=== Document extract ===
The resolution demanded that “all parties cease hostilities without delay” to allow aid deliveries and medical evacuations.

Russia had been accused of delaying the UN vote for several days by asking for changes to be made to the draft.

UN Secretary-General Antonio Guterres has described the situation in the Eastern Ghouta as “hell on Earth”, and demanded immediate action.

What is the aim of the UN resolution?

The UN resolution applies to the whole of Syria, although the focus is on stopping government attacks on the Eastern Ghouta.

Rebels in the enclave would also have to stop firing shells into government-controlled Damascus, an act that has also killed civilians.

The resolution allows operations against groups that the UN regards as terrorists – including the jihadist groups Islamic State (IS), al-Qaeda and associated entities – to continue.

On Sunday, air strikes by a US-led multinational coalition against IS killed at least 10 civilians in the eastern province of Deir al-Zour, according to activists.

What is happening now in the Eastern Ghouta?

The Syrian Observatory for Human Rights, a UK-based monitoring group, said 31 people have been killed in the enclave since UN resolution passed.

On Monday, 17 people were killed in air and artillery strikes on the towns of Douma and Harasta, it said.

The Syria Civil Defence, a rescue organisation whose volunteers operate in a number of rebel-held areas, said nine civilians had been killed in a strike on one building in Douma.

Casualties were also reported following what the opposition newspaper Enab Baladi reported was a ground offensive by pro-government forces that rebels repelled.

The official Sana news agency meanwhile cited police as saying a civilian had been injured in the government-controlled Qassa area of Damascus by shells fired by Eastern Ghouta rebels.

Map showing control of the Eastern Ghouta (19 February 2017)

Was there a chlorine attack on Sunday?

Ambulance drivers reported a chlorine smell after a bombardment air strike in the town of al-Shifuniya.

Workers within the opposition-run health ministry said there had been admissions on Sunday of people suffering symptoms consistent with exposure to chlorine gas.

They said 18 people had been treated “with oxygen nebulising sessions”, that one male infant had died, and that a four-month-old baby was on a ventilator.

It was unclear whether the boy’s death was related to gas or the explosion.

The Syrian American Medical Society, a relief organisation, also told the BBC there were patients “suffering from symptoms indicative to exposure to chemical compounds”.

None of reports could be independently verified.

Russian Foreign Minister Sergei Lavrov said on Monday that “bogus stories” about the use of chlorine were a “provocation” intended to sabotage the UN resolution.

The Syrian government has repeatedly denied using chemical weapons.

However, a joint investigation by experts from the UN and the Organisations for the Prohibition of Chemical Weapons concluded two years ago that government forces had used chlorine as a weapon at least three times between 2014 and 2015.

The experts are also confident that government forces used the nerve agent Sarin in an attack on the northern rebel-held town of Khan Sheikhoun last April, killing more than 80 people.

=== Data excerpts ===
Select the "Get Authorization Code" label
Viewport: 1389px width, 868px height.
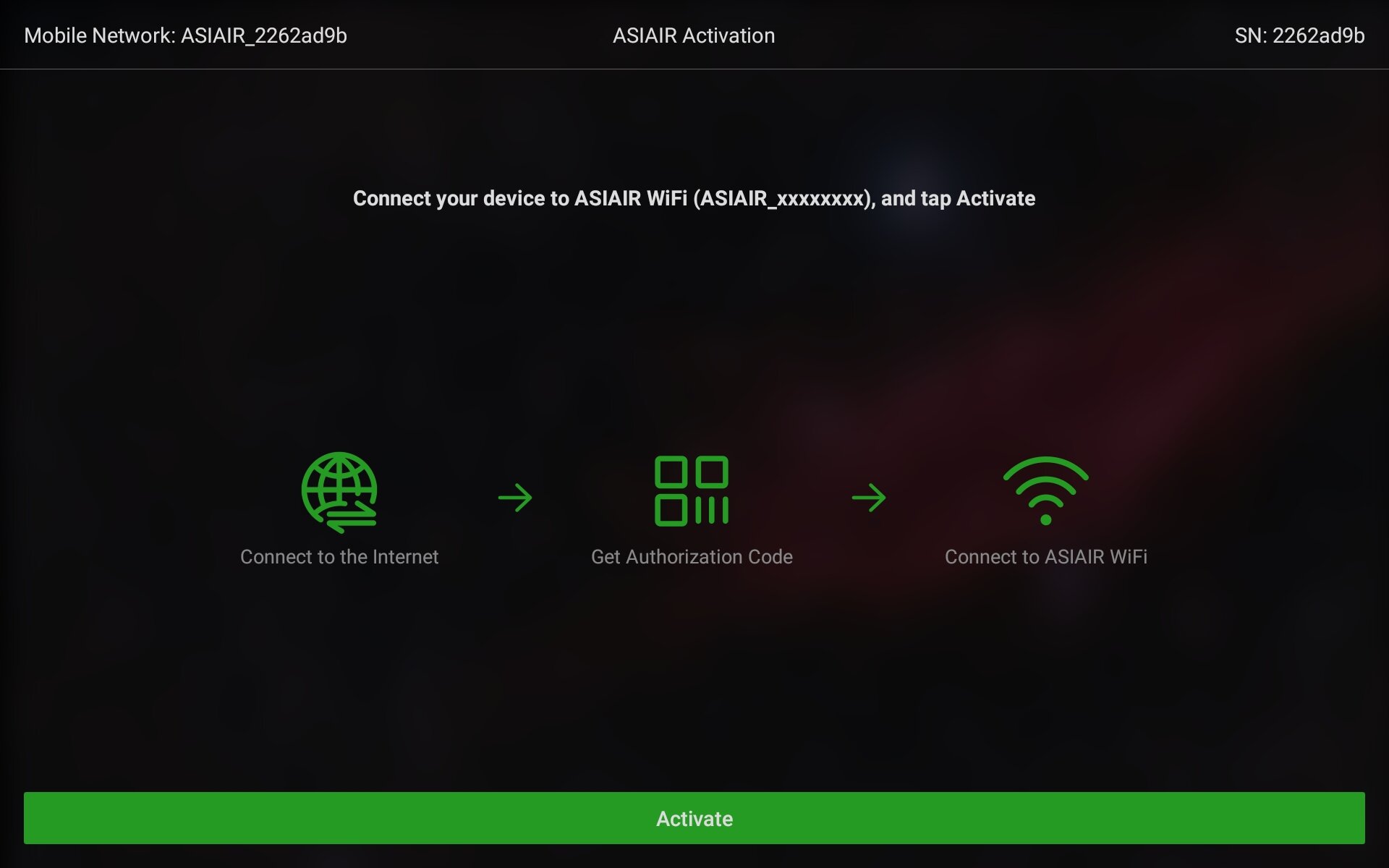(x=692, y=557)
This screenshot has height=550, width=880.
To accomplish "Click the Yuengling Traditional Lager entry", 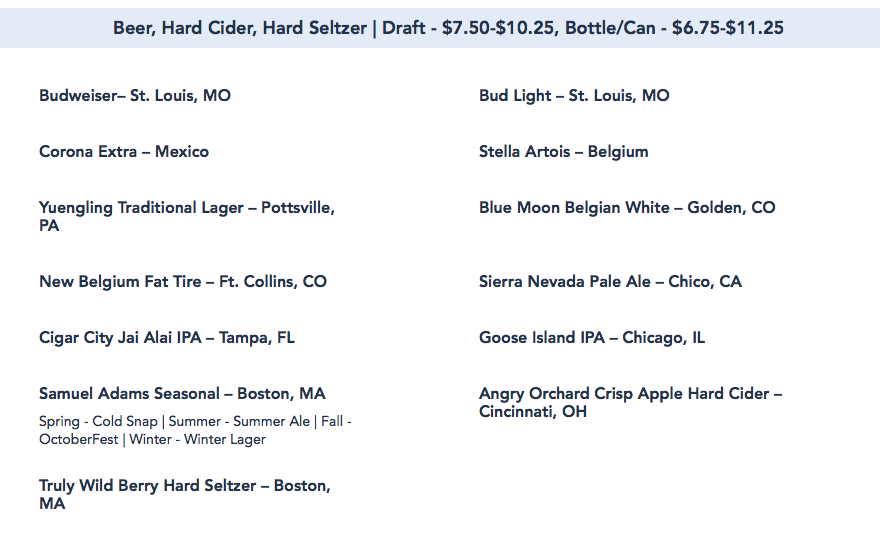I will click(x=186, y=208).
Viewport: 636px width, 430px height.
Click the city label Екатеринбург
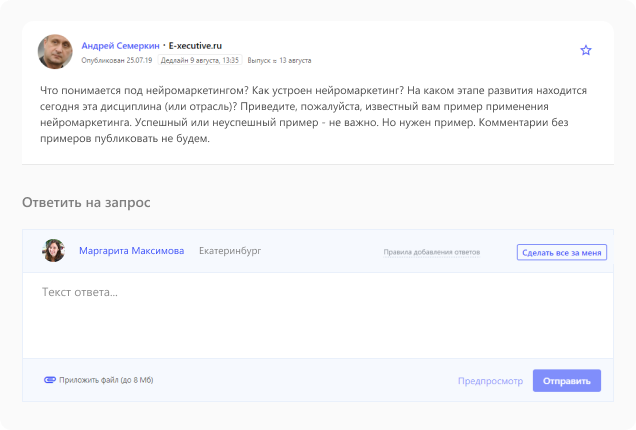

--

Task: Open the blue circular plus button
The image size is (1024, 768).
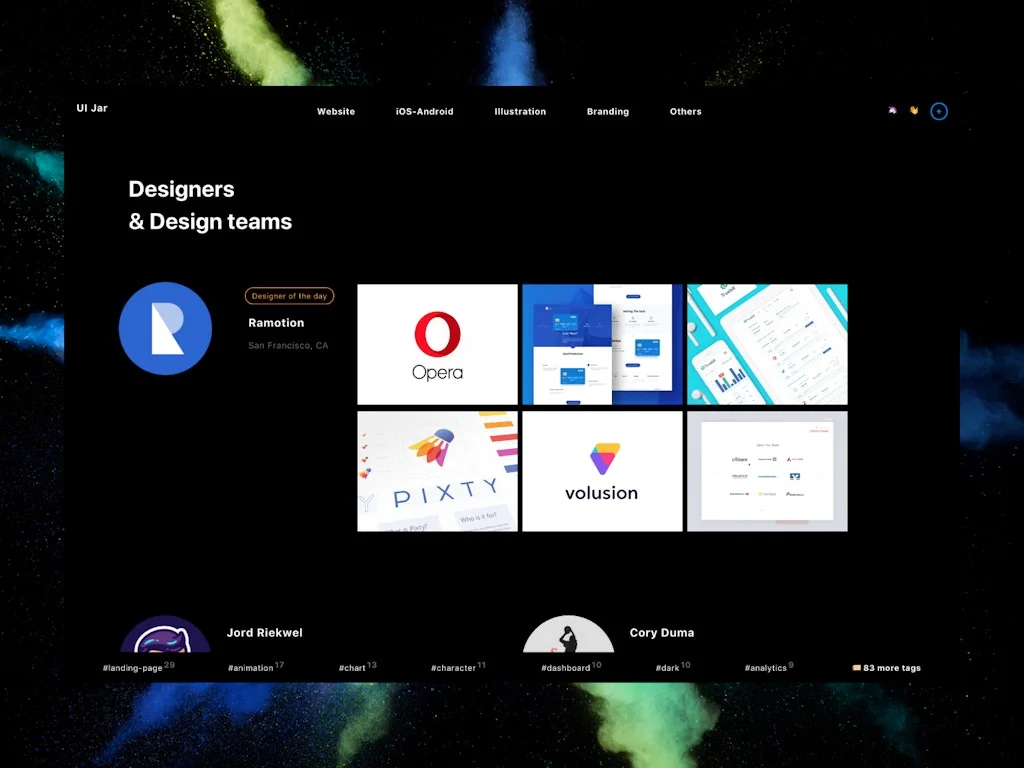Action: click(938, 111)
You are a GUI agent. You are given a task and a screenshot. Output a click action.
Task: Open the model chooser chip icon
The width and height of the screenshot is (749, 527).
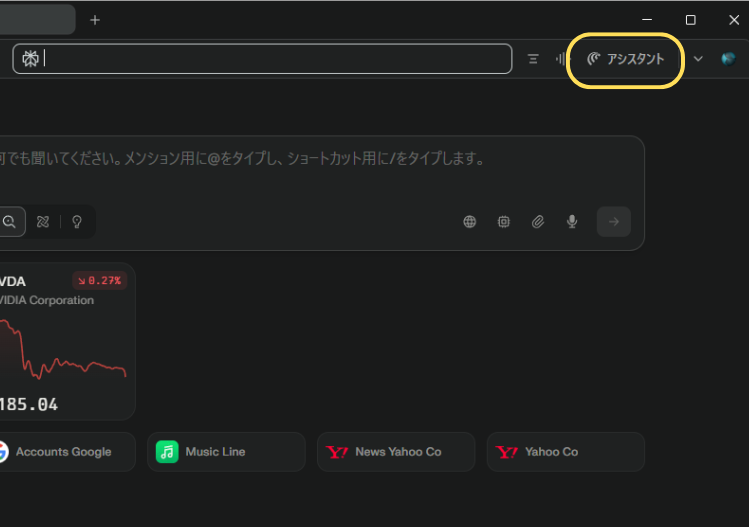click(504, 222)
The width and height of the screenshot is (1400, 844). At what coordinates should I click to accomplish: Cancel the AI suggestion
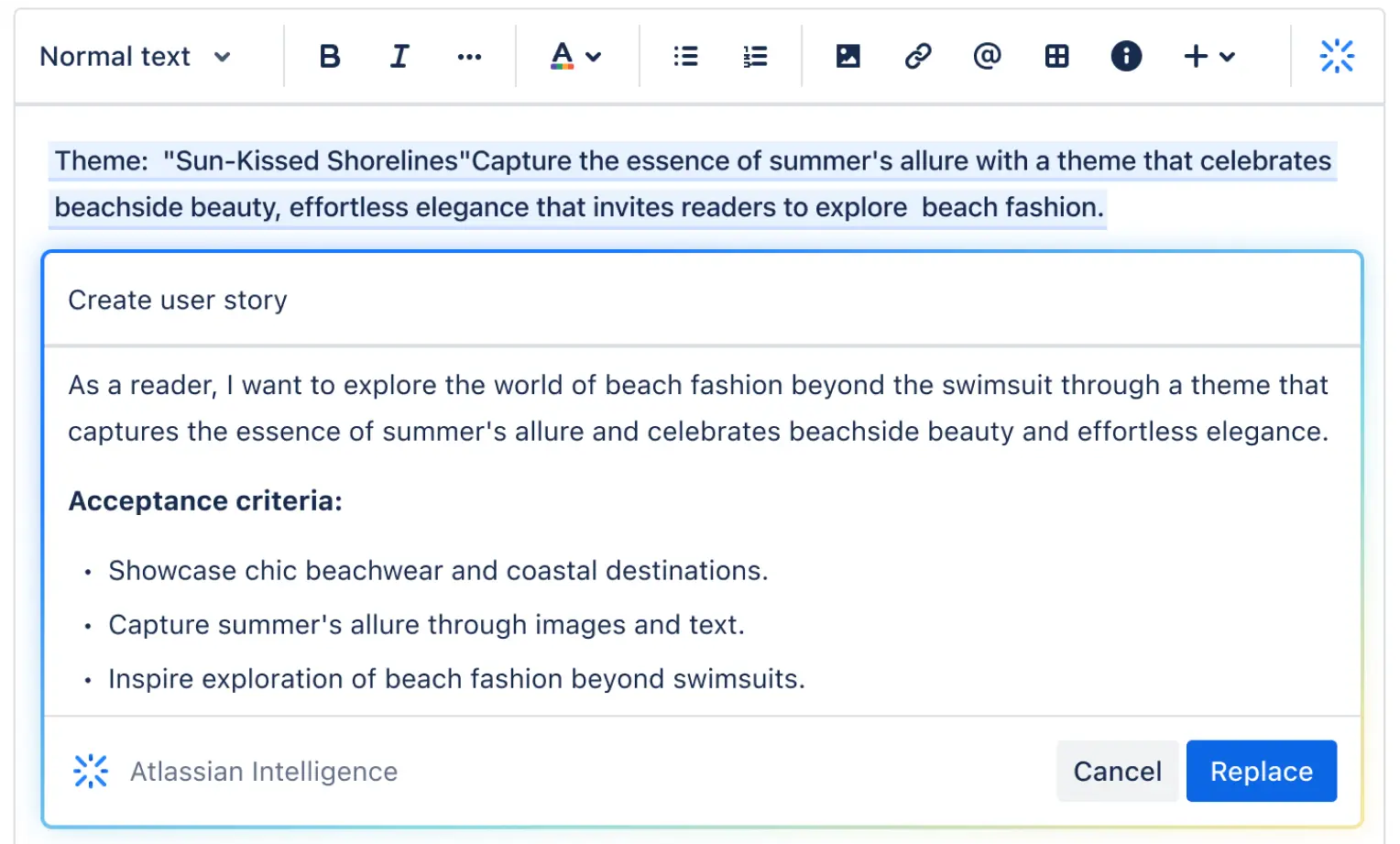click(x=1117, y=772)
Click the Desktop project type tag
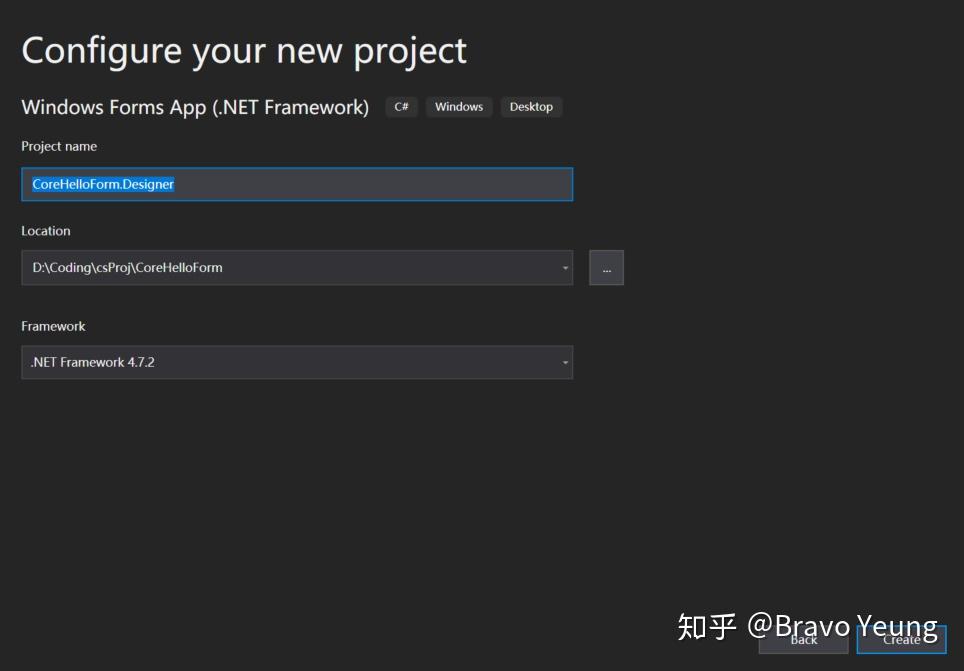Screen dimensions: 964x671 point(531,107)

--

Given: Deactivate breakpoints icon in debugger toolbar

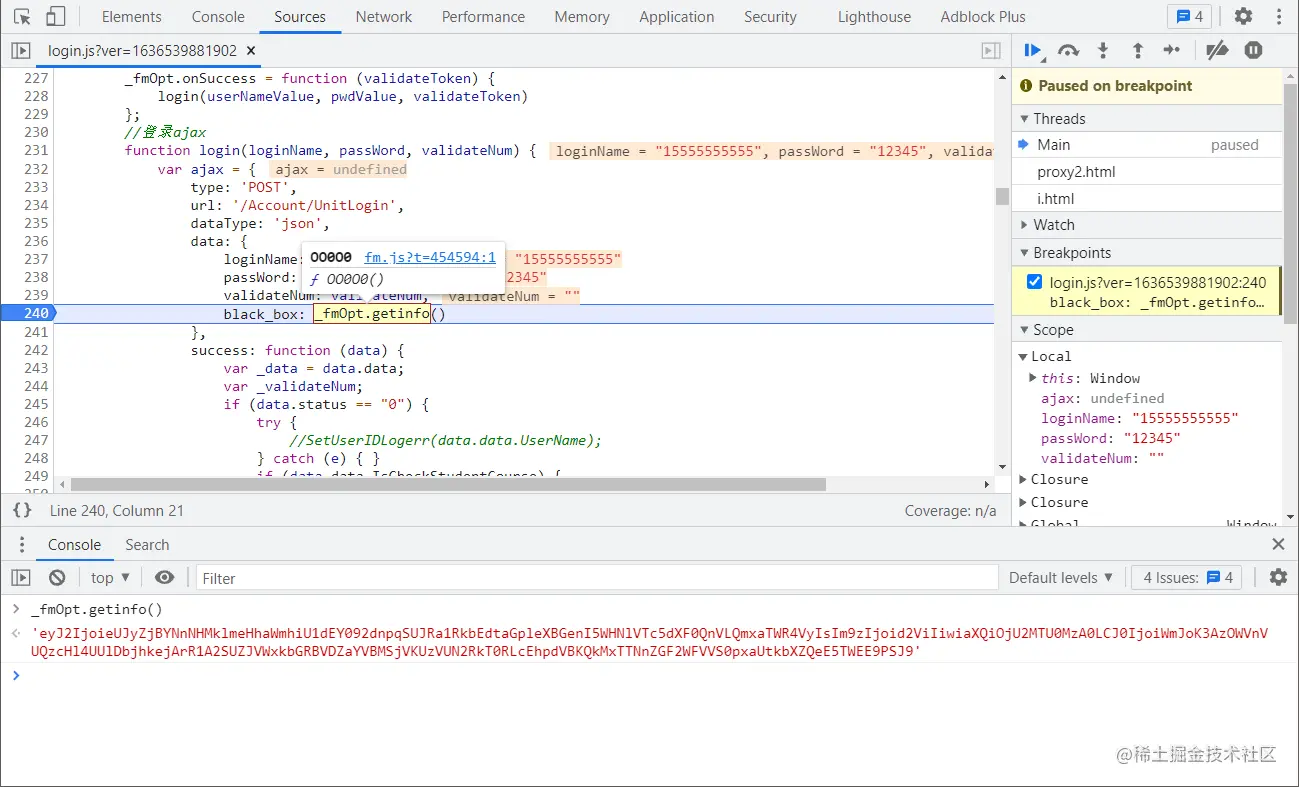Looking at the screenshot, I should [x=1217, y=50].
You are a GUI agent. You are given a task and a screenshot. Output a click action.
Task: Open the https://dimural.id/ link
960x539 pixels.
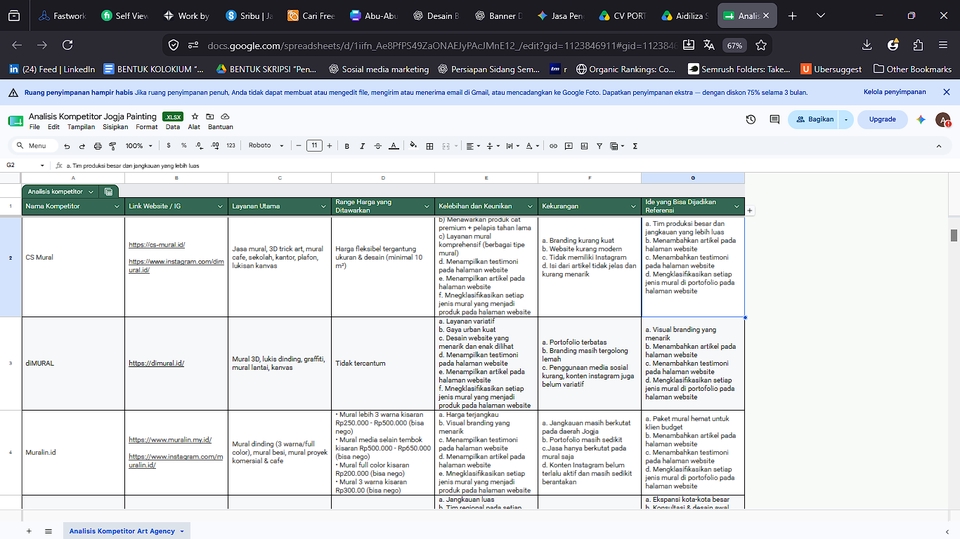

=== Activity list ===
1/ Condense the paragraph of the Eastern Ghouta article that begins "They said 18 people had been treated" into a bulleted list that keeps its main facts.
2/ Reproduce the Eastern Ghouta article word for word, beginning at "The official Sana" and stopping after "or the explosion.".

=== Answers to the tasks ===
1/
- 18 people were treated with oxygen nebulising sessions.
- One male infant died.
- A four-month-old baby was on a ventilator.

2/
The official Sana news agency meanwhile cited police as saying a civilian had been injured in the government-controlled Qassa area of Damascus by shells fired by Eastern Ghouta rebels.

Map showing control of the Eastern Ghouta (19 February 2017)

Was there a chlorine attack on Sunday?

Ambulance drivers reported a chlorine smell after a bombardment air strike in the town of al-Shifuniya.

Workers within the opposition-run health ministry said there had been admissions on Sunday of people suffering symptoms consistent with exposure to chlorine gas.

They said 18 people had been treated “with oxygen nebulising sessions”, that one male infant had died, and that a four-month-old baby was on a ventilator.

It was unclear whether the boy’s death was related to gas or the explosion.